Collection entries:
★ ★ ★

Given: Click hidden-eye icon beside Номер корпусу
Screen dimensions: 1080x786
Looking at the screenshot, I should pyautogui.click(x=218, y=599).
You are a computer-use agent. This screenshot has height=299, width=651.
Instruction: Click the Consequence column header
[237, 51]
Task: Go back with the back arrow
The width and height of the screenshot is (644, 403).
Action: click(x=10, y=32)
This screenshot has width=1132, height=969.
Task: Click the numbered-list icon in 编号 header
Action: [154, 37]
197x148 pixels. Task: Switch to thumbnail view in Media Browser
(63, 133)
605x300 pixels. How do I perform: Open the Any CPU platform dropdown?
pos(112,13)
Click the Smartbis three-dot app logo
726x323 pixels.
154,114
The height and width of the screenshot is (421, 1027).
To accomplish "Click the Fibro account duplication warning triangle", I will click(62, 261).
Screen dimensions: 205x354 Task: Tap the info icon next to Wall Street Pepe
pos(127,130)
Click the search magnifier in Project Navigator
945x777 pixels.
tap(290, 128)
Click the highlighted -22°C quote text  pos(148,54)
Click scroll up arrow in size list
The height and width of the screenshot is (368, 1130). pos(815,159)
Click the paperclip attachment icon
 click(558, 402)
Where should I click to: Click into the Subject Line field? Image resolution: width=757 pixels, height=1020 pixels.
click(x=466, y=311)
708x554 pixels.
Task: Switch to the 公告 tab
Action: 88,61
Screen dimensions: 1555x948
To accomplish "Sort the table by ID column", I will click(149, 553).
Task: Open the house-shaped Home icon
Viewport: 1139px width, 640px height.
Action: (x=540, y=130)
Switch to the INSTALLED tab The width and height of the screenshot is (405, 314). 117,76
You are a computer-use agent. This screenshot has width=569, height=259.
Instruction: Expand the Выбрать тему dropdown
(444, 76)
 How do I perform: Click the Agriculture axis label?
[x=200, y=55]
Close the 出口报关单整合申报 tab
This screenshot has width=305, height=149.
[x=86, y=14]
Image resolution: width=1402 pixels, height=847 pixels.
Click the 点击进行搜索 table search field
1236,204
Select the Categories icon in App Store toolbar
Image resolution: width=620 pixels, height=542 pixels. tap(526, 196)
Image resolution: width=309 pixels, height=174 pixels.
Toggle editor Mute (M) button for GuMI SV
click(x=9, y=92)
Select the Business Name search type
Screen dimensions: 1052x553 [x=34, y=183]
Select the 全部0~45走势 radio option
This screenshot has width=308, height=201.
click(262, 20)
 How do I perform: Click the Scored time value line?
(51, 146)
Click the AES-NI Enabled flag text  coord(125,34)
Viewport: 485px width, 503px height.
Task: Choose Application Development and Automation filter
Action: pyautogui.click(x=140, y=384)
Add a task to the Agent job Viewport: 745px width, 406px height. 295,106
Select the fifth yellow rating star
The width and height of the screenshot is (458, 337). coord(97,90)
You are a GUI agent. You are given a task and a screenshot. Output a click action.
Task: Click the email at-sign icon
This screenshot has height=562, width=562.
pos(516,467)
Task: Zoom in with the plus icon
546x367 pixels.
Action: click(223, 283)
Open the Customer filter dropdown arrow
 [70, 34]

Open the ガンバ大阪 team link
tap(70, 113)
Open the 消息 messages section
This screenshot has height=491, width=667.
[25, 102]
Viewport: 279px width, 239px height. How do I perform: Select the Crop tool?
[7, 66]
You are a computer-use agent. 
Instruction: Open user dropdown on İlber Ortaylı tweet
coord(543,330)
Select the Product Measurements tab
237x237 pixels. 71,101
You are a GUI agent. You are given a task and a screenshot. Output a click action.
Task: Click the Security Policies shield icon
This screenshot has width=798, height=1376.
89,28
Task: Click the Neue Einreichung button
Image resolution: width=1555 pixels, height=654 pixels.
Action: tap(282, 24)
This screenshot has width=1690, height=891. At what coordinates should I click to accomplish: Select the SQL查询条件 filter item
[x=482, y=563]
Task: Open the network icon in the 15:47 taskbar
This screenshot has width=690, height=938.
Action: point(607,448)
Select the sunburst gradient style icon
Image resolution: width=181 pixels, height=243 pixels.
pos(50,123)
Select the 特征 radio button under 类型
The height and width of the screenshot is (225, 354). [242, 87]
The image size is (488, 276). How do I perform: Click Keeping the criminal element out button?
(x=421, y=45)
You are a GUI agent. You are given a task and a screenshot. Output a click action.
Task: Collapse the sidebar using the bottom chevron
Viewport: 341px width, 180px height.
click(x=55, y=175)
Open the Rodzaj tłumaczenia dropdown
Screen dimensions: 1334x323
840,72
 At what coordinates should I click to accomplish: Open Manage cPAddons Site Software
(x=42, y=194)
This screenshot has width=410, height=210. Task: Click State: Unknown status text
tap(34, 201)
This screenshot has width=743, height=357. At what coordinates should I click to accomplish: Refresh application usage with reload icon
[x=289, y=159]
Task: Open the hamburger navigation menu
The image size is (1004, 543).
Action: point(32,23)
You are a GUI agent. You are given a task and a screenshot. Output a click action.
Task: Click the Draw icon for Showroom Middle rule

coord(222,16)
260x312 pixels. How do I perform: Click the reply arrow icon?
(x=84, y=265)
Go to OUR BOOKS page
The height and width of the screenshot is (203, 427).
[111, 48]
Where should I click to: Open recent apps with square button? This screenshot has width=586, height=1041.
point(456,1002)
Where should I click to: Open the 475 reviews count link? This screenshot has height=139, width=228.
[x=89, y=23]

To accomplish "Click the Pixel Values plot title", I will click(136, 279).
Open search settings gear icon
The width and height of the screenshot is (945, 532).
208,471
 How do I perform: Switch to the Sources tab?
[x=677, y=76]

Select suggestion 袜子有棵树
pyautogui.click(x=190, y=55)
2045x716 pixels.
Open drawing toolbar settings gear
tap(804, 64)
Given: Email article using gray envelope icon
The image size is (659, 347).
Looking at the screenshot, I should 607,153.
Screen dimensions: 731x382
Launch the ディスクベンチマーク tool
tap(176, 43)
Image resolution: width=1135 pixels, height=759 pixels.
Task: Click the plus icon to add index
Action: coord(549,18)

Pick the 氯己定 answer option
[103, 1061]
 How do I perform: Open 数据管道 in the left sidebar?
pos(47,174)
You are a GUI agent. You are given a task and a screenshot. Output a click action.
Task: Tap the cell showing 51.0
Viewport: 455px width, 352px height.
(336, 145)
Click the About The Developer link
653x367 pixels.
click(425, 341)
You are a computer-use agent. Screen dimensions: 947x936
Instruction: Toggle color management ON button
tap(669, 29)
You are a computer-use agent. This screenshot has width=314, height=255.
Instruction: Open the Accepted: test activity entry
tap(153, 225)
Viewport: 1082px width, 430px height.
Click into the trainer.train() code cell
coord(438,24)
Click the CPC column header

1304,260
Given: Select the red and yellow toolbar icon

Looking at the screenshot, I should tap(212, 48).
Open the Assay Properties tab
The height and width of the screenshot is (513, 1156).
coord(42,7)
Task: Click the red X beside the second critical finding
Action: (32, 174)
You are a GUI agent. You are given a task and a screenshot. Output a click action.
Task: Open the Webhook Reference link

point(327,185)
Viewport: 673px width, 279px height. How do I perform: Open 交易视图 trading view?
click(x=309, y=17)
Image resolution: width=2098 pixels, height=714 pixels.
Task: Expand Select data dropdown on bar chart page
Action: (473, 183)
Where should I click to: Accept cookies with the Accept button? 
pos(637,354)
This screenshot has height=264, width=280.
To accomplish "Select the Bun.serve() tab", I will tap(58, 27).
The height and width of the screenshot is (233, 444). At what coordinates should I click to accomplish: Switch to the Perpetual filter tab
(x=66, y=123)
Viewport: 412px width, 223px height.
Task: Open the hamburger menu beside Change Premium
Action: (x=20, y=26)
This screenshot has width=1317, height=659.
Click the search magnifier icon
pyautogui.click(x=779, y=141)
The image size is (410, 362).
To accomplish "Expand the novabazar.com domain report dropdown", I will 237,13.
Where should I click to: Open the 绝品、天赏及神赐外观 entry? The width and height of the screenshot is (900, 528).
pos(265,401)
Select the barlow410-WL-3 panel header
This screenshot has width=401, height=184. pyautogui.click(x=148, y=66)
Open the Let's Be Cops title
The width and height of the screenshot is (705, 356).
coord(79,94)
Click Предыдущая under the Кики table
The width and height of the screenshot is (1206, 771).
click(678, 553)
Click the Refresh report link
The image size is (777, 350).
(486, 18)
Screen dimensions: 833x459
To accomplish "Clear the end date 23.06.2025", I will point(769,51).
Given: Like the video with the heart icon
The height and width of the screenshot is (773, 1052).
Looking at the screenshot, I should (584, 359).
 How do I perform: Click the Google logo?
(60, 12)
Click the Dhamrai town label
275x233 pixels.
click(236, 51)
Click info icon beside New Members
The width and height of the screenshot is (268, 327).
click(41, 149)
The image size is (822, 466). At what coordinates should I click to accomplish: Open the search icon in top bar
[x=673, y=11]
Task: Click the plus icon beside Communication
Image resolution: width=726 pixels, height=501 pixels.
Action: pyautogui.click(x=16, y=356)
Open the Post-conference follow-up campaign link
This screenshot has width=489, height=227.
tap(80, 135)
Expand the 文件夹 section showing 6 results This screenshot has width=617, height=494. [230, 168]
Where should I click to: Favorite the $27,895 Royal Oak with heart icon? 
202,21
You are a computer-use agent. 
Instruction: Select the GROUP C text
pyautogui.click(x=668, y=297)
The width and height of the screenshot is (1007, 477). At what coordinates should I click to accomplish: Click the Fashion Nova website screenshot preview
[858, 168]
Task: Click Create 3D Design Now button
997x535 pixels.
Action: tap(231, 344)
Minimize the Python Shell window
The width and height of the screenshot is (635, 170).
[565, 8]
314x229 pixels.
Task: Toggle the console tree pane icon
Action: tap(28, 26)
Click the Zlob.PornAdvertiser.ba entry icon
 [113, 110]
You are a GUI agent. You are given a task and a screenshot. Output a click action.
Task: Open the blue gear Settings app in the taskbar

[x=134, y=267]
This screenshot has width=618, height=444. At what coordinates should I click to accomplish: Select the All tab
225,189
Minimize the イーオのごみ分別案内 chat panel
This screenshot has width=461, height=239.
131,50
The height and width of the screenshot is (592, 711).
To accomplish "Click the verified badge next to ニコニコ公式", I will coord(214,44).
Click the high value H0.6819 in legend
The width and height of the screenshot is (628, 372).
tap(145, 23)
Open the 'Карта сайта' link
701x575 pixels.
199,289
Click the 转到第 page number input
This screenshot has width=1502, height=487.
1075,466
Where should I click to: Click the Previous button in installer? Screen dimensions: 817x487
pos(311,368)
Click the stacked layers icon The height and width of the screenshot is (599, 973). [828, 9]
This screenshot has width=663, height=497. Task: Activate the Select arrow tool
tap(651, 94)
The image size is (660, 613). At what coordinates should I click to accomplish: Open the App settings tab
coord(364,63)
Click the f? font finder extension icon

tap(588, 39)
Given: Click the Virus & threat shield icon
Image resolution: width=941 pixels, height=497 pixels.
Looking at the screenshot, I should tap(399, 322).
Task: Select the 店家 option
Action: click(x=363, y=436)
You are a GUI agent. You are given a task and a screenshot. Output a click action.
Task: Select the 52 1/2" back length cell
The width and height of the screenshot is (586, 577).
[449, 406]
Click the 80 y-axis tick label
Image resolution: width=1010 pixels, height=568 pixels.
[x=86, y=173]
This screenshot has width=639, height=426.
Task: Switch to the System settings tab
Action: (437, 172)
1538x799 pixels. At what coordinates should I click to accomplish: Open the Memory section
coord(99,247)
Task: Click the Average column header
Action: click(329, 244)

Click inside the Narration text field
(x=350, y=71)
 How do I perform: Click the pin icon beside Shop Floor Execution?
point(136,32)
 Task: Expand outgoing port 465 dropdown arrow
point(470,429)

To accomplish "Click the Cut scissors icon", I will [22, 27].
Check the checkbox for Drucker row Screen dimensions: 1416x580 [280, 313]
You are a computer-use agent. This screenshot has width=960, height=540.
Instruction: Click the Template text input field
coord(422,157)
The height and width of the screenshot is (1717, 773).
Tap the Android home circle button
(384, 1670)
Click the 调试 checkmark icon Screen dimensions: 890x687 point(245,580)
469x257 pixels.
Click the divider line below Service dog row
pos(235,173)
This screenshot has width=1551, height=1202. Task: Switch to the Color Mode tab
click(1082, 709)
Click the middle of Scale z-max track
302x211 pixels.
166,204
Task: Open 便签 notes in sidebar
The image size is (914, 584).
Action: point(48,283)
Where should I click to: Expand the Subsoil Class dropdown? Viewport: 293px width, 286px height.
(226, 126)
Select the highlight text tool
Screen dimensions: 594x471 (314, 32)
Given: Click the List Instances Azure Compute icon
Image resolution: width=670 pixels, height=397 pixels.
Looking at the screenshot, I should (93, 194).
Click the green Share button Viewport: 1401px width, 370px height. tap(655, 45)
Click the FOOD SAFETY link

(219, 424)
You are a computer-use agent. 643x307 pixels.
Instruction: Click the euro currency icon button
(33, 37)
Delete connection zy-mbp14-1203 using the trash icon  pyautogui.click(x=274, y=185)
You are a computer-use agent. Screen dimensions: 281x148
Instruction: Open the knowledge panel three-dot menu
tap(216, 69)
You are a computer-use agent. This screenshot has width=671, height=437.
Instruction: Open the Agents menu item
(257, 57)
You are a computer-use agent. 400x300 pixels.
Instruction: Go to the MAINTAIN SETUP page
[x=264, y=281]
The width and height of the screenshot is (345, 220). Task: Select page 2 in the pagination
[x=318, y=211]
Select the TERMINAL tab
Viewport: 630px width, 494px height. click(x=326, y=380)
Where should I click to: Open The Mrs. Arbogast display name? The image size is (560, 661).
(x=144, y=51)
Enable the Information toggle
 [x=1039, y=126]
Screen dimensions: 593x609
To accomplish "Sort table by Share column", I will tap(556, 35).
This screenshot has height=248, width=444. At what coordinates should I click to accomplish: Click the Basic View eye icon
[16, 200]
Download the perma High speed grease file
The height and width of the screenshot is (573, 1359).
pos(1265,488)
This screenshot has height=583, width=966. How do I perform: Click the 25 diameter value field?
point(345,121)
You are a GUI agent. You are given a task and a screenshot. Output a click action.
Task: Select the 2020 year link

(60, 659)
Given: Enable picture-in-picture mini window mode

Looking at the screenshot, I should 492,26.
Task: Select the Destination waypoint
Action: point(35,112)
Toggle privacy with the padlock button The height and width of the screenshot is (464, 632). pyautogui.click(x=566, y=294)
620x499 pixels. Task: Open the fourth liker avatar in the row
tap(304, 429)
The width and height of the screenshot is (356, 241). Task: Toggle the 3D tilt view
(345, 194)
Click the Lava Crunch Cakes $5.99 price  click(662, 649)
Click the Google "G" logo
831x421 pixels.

★ ★ ★

• **Your task**
Among the lines of the data, identify those with the word "back". Copy each of them.

• **Result**
Task: Go back with the back arrow
Task: Select the 52 1/2" back length cell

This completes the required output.